Betrixaban: They are effective in the prevention of VTE in the hospitalized adult, with an acute medical illness and has moderate to severe immobility and other VTE risk factors.
Pulmonary Medicine
Thrombectomy: This procedure is done through the process of mechanical embolectomy where the blood clot is physically and surgically removed from the pulmonary arteries. It is mostly used for patients with massive PE or those who are not suitable candidates for thrombolytics. Thrombectomy can be done through using catheters (PTA or percutaneous thrombectomy) or through surgery.
Thrombolysis: Popularly called clot-busting therapy, this involves the delivery of thrombolytic agents to the clot to dissolve it. This approach is only applicable for patients with high risk or massive PE to achieve rapid clot resolution. The commonly used thrombolytic agents are alteplase (recombinant tissue plasminogen activator RT-PA) and reteplase. Fibrinolysis can be used in two ways, through systemic thrombolysis or through catheter directed thrombolysis.
Inferior Vena Cava (IVC) Filter Placement: An IVC filter is a filter placed within the inferior vena cava to catch blood clots and stop it from moving from the legs to the lungs. They are used in patients for whom anticoagulation therapy is contraindicated or in patients with recurrent embolism while on anticoagulation.
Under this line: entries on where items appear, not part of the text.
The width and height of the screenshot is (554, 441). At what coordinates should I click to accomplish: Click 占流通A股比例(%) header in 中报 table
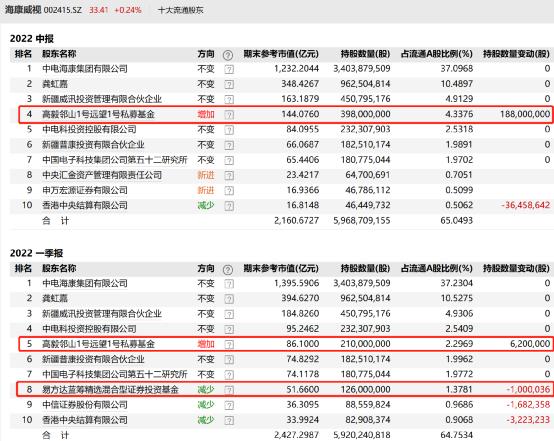coord(437,54)
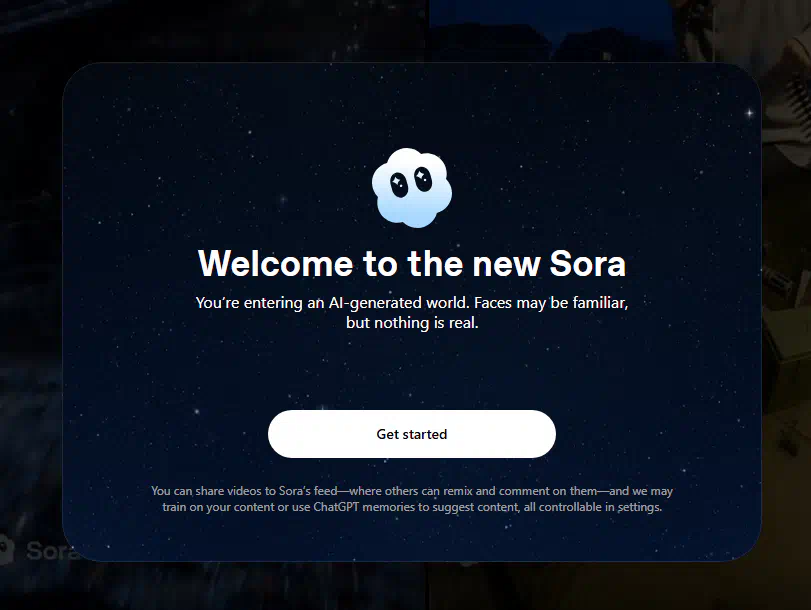Click 'Sora's feed' in the disclaimer

click(308, 490)
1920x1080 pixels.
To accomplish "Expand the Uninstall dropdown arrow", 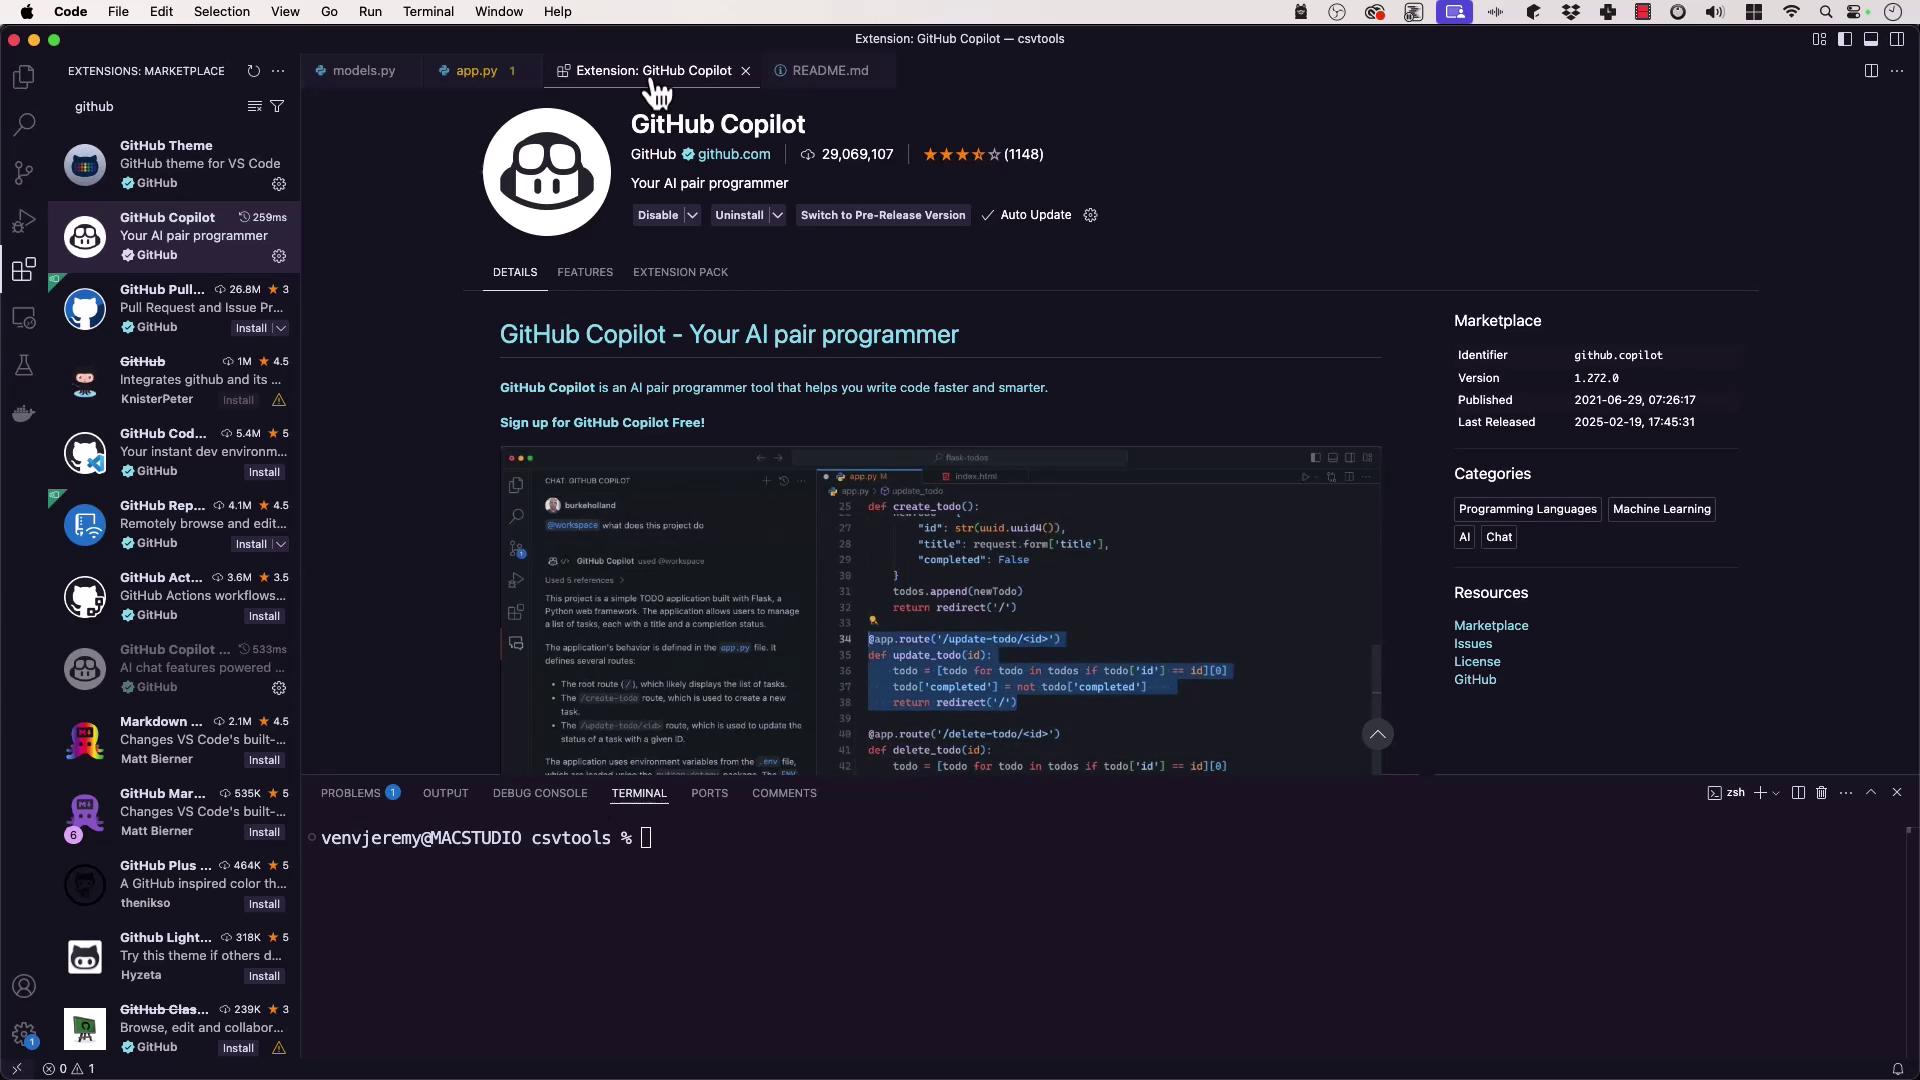I will (x=777, y=215).
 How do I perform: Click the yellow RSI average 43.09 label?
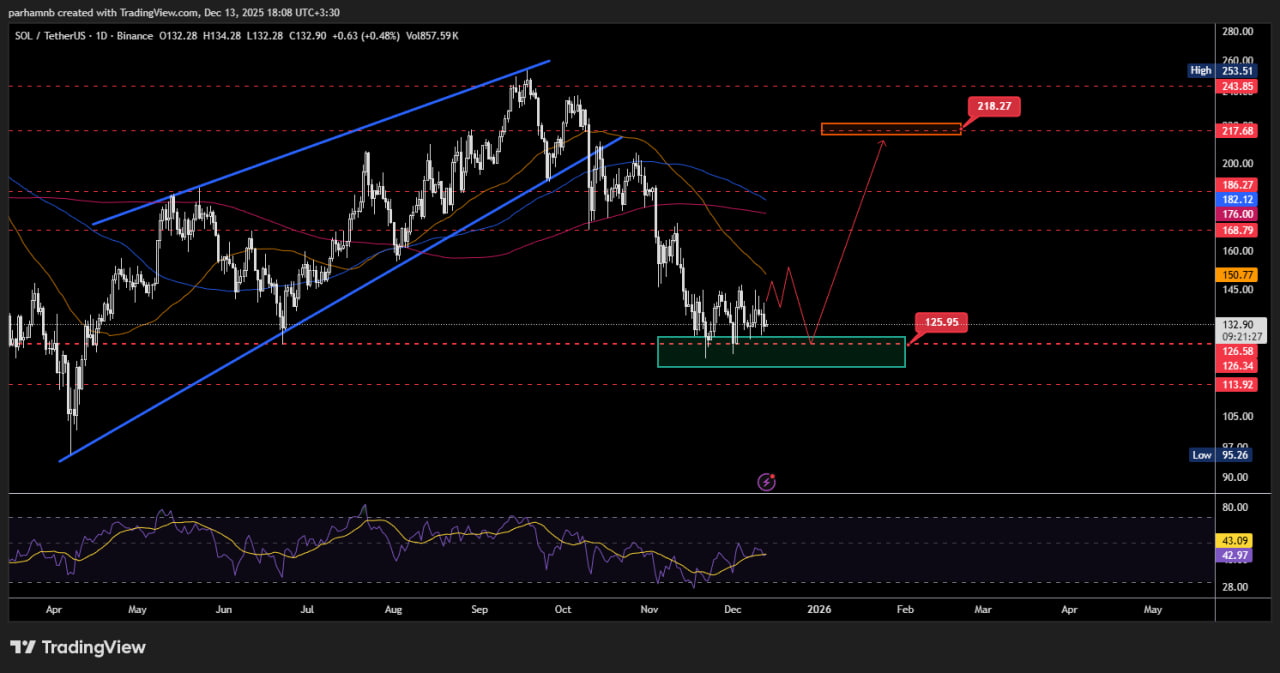click(1235, 542)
The filter is normally deployed using a catheter deployed through the femoral or subclavian vein.
Surgical Embolectomy: This generally invasive method involves the surgical endovascular removal of the embolus from the pulmonary arteries. It is used in the management of massive PE when other forms of intervention cannot be performed or have proven ineffective. This operation is typically done in the operating theatre under general anesthesia.
Pulmonary Medicine
Acute Phase: The initial management entails the identification and control of factors that may worsen the condition of the patient. This frequently involves the use of anticoagulants which may include heparin, low molecular weight heparin (LMWH) for managing the acute event. In severe forms thrombolytic therapy or thrombectomy should be carried out for the faster dissolving of the blood clots.
Subacute Phase: The long-term management of patients involves the prescription of specific medications such as warfarin, rivaroxaban or apixaban to reduce the risk of such events in the future. Maintenance of therapeutic levels is also part of this phase to include consistent follow-ups for the same.
Chronic Phase: For long term management, patients may require continued use of anticoagulants, changes to their eating habits and the treatment of other associated risk factors. Common symptoms include dyspnoea, cough, chest pain, haemoptysis and tachycardia but one-third of patients may remain asymptomatic at presentation.